Supplied passage.
%%
Singapore, May 22, 2019 -- Moody's Investors Service ("Moody's") has today
affirmed Macao's local and foreign currency issuer rating at Aa3
and maintained the stable outlook.
The key drivers of the rating affirmation are:
• Large and growing fiscal and external buffers will continue to
provide Macao significant capacity to counter future shocks;
• Further progress on diversification toward non-gaming activities
will, over time, support less volatile GDP growth
• Macao will remain susceptible to potential economic and policy
measures from China that pose risks to its gaming and tourism sectors
The decision to maintain the stable outlook reflects balanced credit risks.
On the upside, robust growth on the back of increasing gaming and
tourism receipts, supported by the recent opening of the Hong Kong-Zhuhai-Macao
bridge, may raise Macao's fiscal and foreign exchange reserve
buffers even more than Moody's currently expects. Moreover,
diversification into mass-market gaming and non-gaming tourism
may be more rapid than currently assumed by Moody's, lowering
the Special Administrative Region's exposure to shocks to the VIP
gaming sector. On the downside, diversification could prove
less effective leaving Macao exposed to shocks, particularly those
related to economic, financial and policy developments on the mainland.
%%
Problems and tasks.
1. Rewrite the paragraph of the Macao rating announcement that begins "The decision to maintain the stable outlook" as a short bulleted list, keeping its main facts.
2. Pick up the Macao rating announcement after its final sentence and carry it forward.
The lines play no part in the work on the Macao rating announcement.

Data shown.
%%
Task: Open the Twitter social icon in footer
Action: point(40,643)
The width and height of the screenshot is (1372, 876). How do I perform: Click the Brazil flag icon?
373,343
%%
Responses per task.
1.
- The stable outlook reflects balanced credit risks.
- Upside: robust growth from rising gaming and tourism receipts, helped by the recently opened Hong Kong-Zhuhai-Macao bridge, could raise Macao's fiscal and foreign exchange reserve buffers more than Moody's expects.
- Upside: diversification into mass-market gaming and non-gaming tourism could move faster than Moody's assumes, reducing exposure to shocks in VIP gaming.
- Downside: diversification could prove less effective and leave Macao exposed to shocks, especially from economic, financial and policy developments on the mainland.

2.
Macao's local currency bond and deposit ceilings are unchanged at
Aa2. The long-term foreign currency bond ceiling is unchanged
at Aa2. The long-term foreign currency bank deposit ceiling
is unchanged at Aa3. The foreign currency short-term bond
and deposit ceilings are also unchanged at Prime-1.
RATINGS RATIONALE
RATIONALE FOR THE RATING AFFIRMATION AT Aa3
LARGE AND GROWING FISCAL AND EXTERNAL BUFFERS PROVIDE SIGNIFICANT ROOM
TO COUNTER SHOCKS
Macao's large and growing fiscal and external buffers offer it significant
capacity to withstand potential shocks.
Macao's persistent fiscal surpluses will continue to support the
accumulation of large fiscal reserves, particularly in the absence
of government debt. Fiscal reserve capital amounted to MOP566 billion
(around $70 billion) as at end-March 2019, equal to
about seven years' worth of public expenditure for 2018 or about 130%
of 2018 GDP. Even through the economic downturn from 2014-2016,
driven by a sharp decline in the gaming sector, Macao's fiscal
and foreign reserves increased. Moody's expects ongoing growth
in gaming and associated tax revenue to support further large fiscal surpluses
above 10% of GDP in the next two years, indicating the government
will continue to add to its stock of financial assets.
Macao's external finances will also strengthen as persistently strong
current account surpluses support the build-up of reserves.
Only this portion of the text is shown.